Tekst do przeczytania
Pod koniec II wojny światowej 26 lipca 1944 siostra Maria Teodora została przeniesiona do Dzierzgonia będąc przełożoną domu zakonnego oraz zakrysianką. Idący front zbliżających się wojsk radzieckich Armii Czerwonej, które w brutalny często sposób niszczyły elementy wiary chrześcijańskiej, 24 stycznia dotarł do Dzierzgonia. Sposobem przetrwania tych trudnych czasów było często schronienie się w bezpiecznych (wydawać by się mogło) miejscach. W czasie paniki i lęku siostry oraz niektórzy mieszkańcy schronili się w Powiatowym Domu Starców.

Zawartość zbioru danych

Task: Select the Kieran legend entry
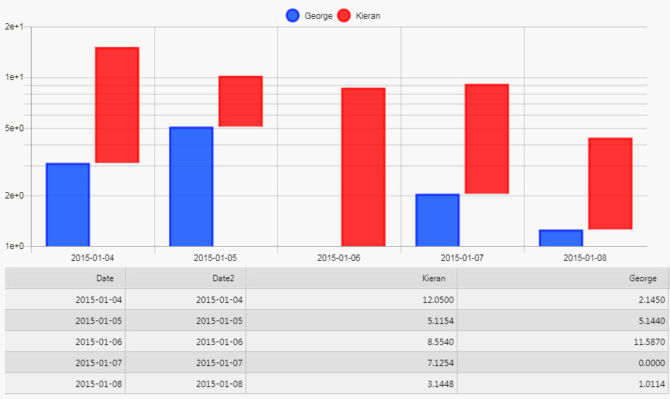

Zadania
**A)** Powtórz dosłownie fragment tekstu o siostrze Marii Teodorze od „Pod koniec II” do „Powiatowym Domu Starców.” włącznie.
**B)** Jakie liczby zapisane cyframi arabskimi pojawiają się w tekście o siostrze Marii Teodorze? Wymień wszystkie.

Odpowiedzi do zadań
**A)**
Pod koniec II wojny światowej 26 lipca 1944 siostra Maria Teodora została przeniesiona do Dzierzgonia będąc przełożoną domu zakonnego oraz zakrysianką. Idący front zbliżających się wojsk radzieckich Armii Czerwonej, które w brutalny często sposób niszczyły elementy wiary chrześcijańskiej, 24 stycznia dotarł do Dzierzgonia. Sposobem przetrwania tych trudnych czasów było często schronienie się w bezpiecznych (wydawać by się mogło) miejscach. W czasie paniki i lęku siostry oraz niektórzy mieszkańcy schronili się w Powiatowym Domu Starców.

**B)** 26, 1944, 24